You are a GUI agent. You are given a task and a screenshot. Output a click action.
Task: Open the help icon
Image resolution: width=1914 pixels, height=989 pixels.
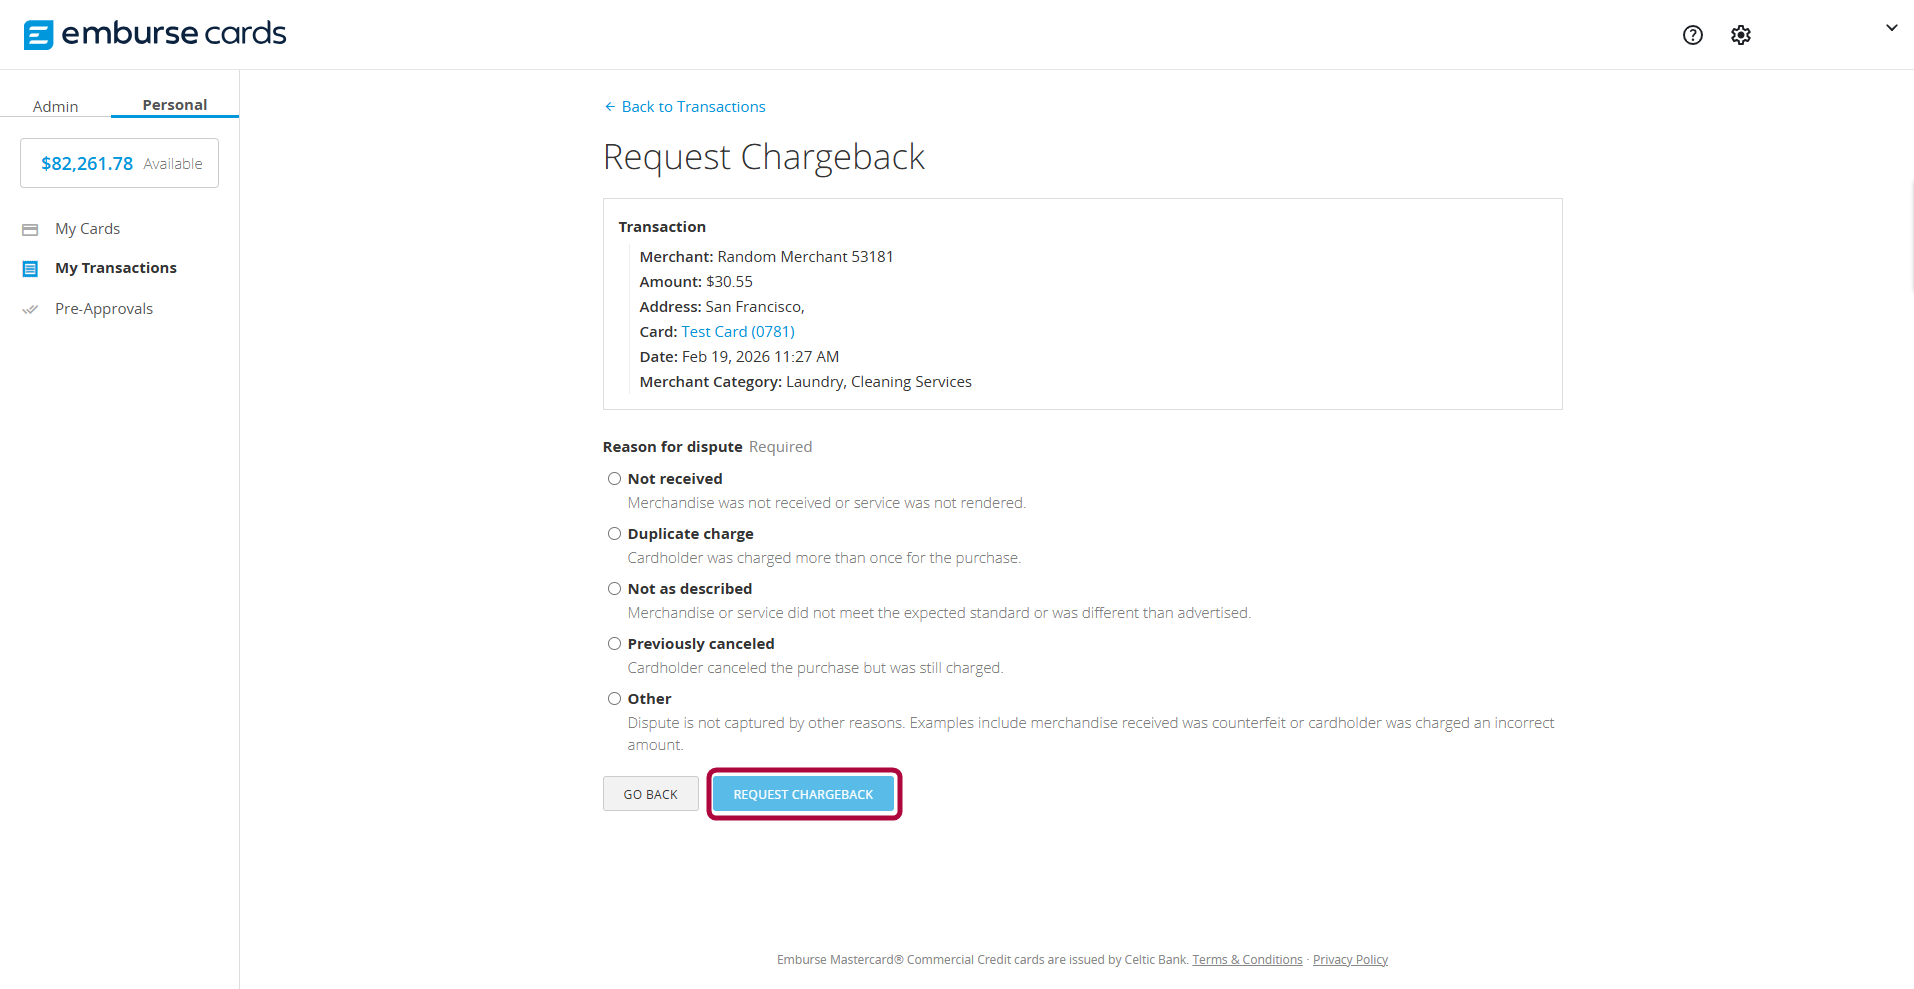click(1692, 35)
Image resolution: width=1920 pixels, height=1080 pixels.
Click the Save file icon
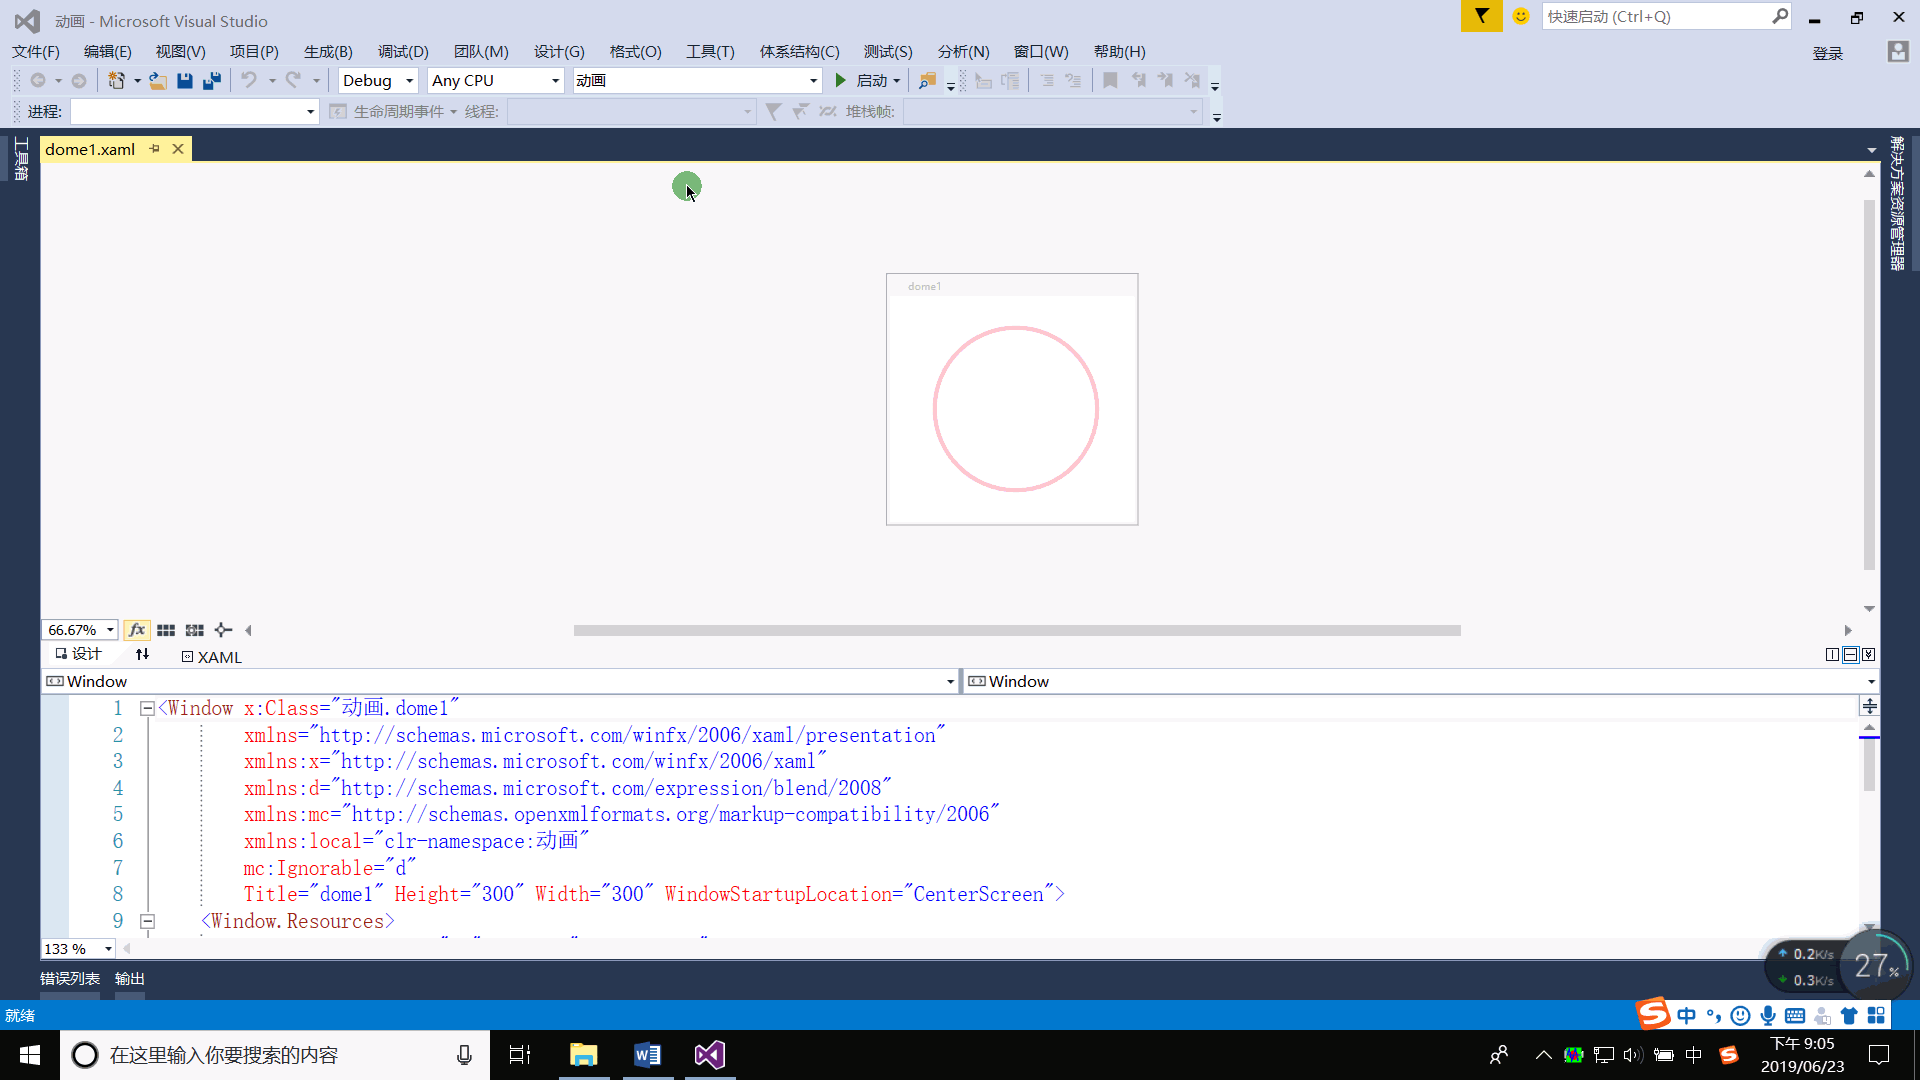pos(185,81)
*-*-*
__Aim of the task__.
Could you copy exactly, and with no pictures, the lines above from the one containing "Task: Open the help icon" through the last line, both included?

__Expected answer__.
Task: Open the help icon
Image resolution: width=1914 pixels, height=989 pixels.
click(1692, 35)
Image resolution: width=1920 pixels, height=1080 pixels.
Click the Save file icon
pos(185,81)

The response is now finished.